Die durch den Taifun Wutip ausgelösten sintflutartigen Regenfälle haben im Kreis Huaiji in der chinesischen Provinz Guangdong verheerende Überschwemmungen verursacht . Häuser wurden überschwemmt, Straßen weggespült und Zehntausende Einwohner waren ohne Strom. Es handelt sich um die schlimmsten Überschwemmungen, die die Region seit einem Jahrhundert erlebt hat. Der heftige Regen, der Anfang der Woche begann, verstärkte sich am Mittwochmorgen noch, als der Wasserstand an der hydrometrischen Station Huaiji 55,22 Meter erreichte und damit die Gefahrenschwelle um 5,22 Meter überschritt. Laut China Central Television (CCTV) ist dies der höchste jemals seit der Inbetriebnahme der Station registrierte Hochwasserstand.

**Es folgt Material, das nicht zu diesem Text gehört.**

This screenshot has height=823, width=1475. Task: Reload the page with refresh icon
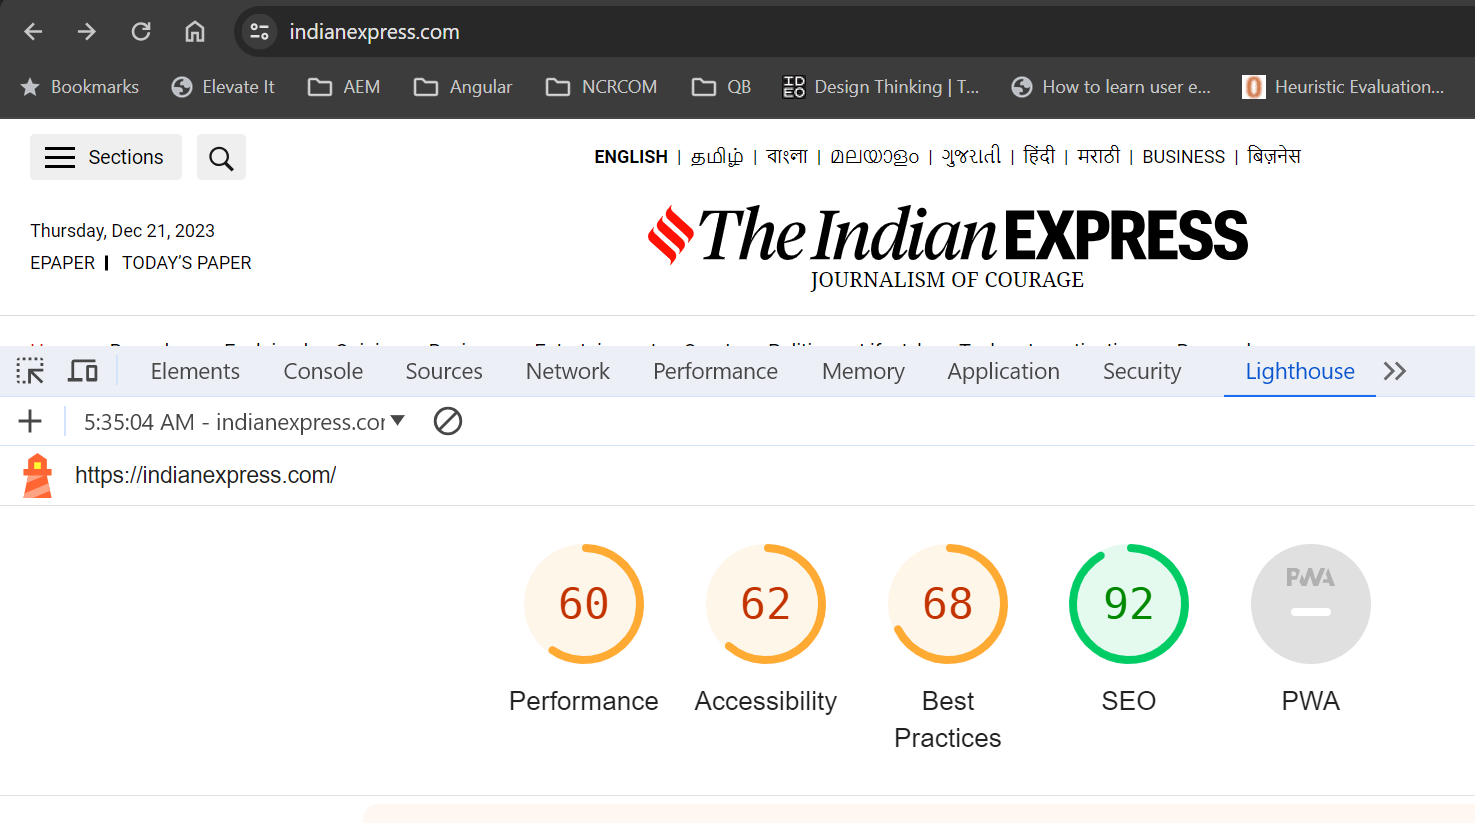141,32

Das extreme Wetter zwang mehr als 68.000 Einwohner zur Evakuierung in sicherere Gebiete. Schätzungsweise 180.000 Menschen sind direkt von der Katastrophe betroffen. Lokalen Berichten zufolge sind mehrere Gemeinden von der Grundversorgung abgeschnitten; Straßen sind unter Wasser geschwemmt und Kommunikationsleitungen in zahlreichen Städten und Dörfern unterbrochen. Als Reaktion darauf haben die Provinz- und Kommunalbehörden eine über 10.000 Mann starke Notfallgruppe mobilisiert . Zu diesen Einsatzkräften gehören Feuerwehrleute, Rettungsteams, Mitarbeiter der öffentlichen Versorgungsbetriebe und medizinisches Personal, die rund um die Uhr daran arbeiten, Trümmer zu beseitigen, Verkehrswege wieder freizugeben und die Strom- und Wasserversorgung der betroffenen Gebiete wiederherzustellen.
Dramatische Aufnahmen nationaler Medien zeigen ganze überschwemmte Stadtviertel, aus denen nur die Dächer über dem trüben Wasser ragen. Bewohner wateten durch hüfthohes Wasser und suchten mit lebensnotwendigen Habseligkeiten nach Notunterkünften. Hubschrauber und Schlauchboote wurden eingesetzt, um die in abgelegenen oder überschwemmten Gebieten Eingeschlossenen zu erreichen. Lokale Behörden gaben an, dass in Schulen, Gemeindezentren und Regierungsgebäuden Notunterkünfte eingerichtet wurden, um Lebensmittel, sauberes Wasser und medizinische Hilfe bereitzustellen. Die Rettungsdienste konzentrieren sich vorrangig auf gefährdete Gruppen, darunter ältere Menschen, Kinder und Menschen mit Behinderungen.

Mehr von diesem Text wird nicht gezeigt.